Uma linha confusa e de direita
A discussão que iniciamos no Partido é um acontecimento dos mais importantes na vida política do país. Os comunistas são a força de vanguarda da sociedade brasileira e suas posições políticas não podem deixar de exercer séria influência sobre o conjunto da situação nacional. Esta discussão, ainda que se realize nos limites das fileiras partidárias, interessa a todos os trabalhadores, aos patriotas e democratas. Grande é, assim, a responsabilidade dos comunistas neste debate, do qual deve sair a orientação que presidirá toda a atividade do Partido nos próximos anos.

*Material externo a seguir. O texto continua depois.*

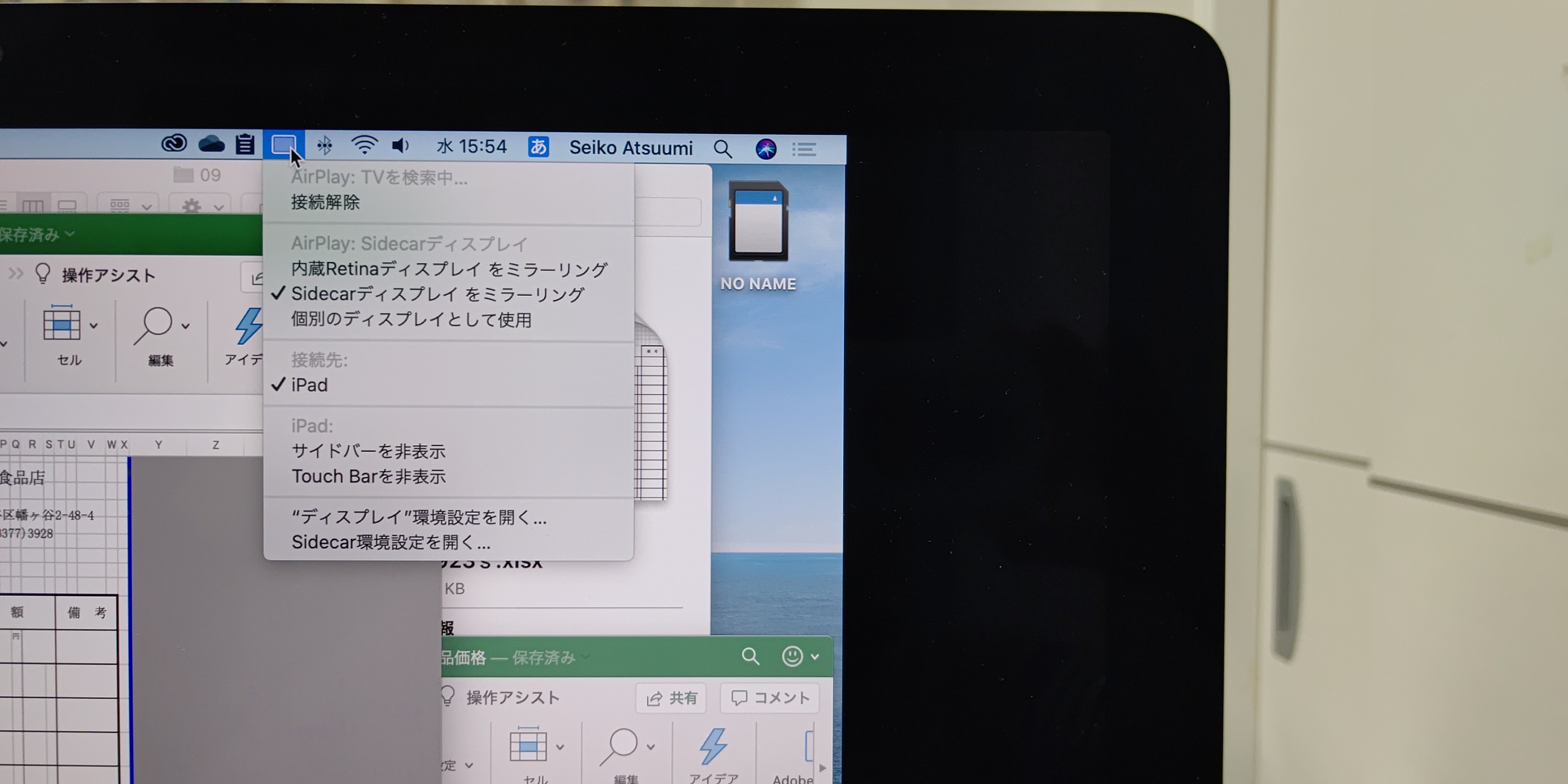
Task: Click the Creative Cloud menu bar icon
Action: click(174, 143)
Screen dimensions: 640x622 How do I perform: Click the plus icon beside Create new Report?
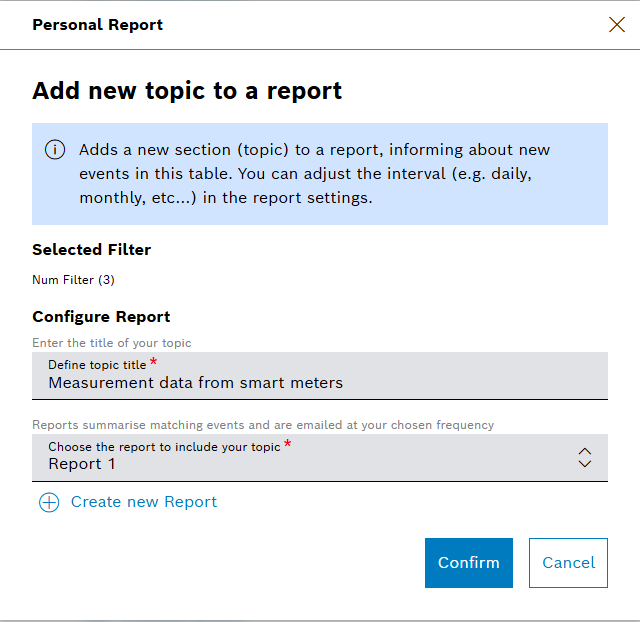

Considero de muita importância a luta ideológica que a discussão possibilitará. Temos pouca experiência em relação a esta luta. No passado, quando surgiam divergências, não as tratávamos, em geral, corretamente, pensando que a verdade se encontrava do nosso lado e que as discordâncias eram perigosas à unidade e à disciplina do Partido. Isto não era justo. O Partido não pode livrar-se das concepções estranhas, nem alcançar uma completa unidade sem discutir fraternal e amplamente todas as opiniões divergentes. Mas a luta ideológica é uma luta em busca da verdade, que deve realizar-se num plano de princípios e objetivando fortalecer o Partido. É possível que os inimigos do comunismo tentem explorar as divergências de opiniões, procurem apresenta-las como testemunho de divisão no Partido. Enganam-se. Para os comunistas as divergências são temporárias e subsistem enquanto não se chega ao conhecimento do que é correto. O Partido, porém, é permanente. Sua unidade está acima de tudo.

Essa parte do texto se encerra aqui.